RECORDS FOR THIS TASK >>
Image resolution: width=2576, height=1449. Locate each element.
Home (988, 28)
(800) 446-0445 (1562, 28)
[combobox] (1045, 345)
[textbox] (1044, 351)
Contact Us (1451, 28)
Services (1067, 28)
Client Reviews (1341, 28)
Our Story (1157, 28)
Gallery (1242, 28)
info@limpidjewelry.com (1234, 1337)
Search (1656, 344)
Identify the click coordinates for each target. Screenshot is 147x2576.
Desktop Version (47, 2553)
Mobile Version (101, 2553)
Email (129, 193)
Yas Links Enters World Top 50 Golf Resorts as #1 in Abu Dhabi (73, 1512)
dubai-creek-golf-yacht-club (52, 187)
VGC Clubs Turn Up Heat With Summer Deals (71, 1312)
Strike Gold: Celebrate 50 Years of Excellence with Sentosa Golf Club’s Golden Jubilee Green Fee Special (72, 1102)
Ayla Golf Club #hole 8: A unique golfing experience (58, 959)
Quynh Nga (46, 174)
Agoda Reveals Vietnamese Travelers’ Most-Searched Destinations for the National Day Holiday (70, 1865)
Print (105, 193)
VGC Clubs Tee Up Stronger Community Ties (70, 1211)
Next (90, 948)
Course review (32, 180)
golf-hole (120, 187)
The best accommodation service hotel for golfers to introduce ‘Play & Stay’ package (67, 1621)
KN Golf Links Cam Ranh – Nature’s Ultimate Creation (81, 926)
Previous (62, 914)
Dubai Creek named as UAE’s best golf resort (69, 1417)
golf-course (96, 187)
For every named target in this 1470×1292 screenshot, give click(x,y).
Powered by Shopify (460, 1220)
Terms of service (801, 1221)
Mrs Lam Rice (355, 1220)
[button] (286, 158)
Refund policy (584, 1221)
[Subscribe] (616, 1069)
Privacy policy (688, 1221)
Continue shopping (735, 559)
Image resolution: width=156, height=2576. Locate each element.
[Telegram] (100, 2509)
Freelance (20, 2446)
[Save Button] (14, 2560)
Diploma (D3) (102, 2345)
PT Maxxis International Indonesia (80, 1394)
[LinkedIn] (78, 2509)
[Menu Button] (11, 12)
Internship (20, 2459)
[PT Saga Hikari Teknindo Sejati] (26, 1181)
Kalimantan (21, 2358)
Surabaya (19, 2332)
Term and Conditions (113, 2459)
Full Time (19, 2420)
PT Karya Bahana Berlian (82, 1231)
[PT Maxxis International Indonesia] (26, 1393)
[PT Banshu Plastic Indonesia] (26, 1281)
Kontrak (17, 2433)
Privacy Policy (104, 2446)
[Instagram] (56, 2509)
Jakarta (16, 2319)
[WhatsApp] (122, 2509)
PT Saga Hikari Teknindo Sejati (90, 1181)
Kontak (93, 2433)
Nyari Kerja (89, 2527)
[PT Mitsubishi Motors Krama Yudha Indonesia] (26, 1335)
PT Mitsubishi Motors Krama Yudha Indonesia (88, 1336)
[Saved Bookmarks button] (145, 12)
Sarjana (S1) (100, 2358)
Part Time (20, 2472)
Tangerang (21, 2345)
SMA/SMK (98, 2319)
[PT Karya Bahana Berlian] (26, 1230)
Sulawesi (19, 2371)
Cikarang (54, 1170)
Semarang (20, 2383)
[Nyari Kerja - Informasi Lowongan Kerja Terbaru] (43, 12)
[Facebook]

INSTRUCTIONS TO FOLLOW >> Some lines in the data above may hold the word "Bahana". Say how many, with no other words.

SOLUTION FOR THIS TASK >> 2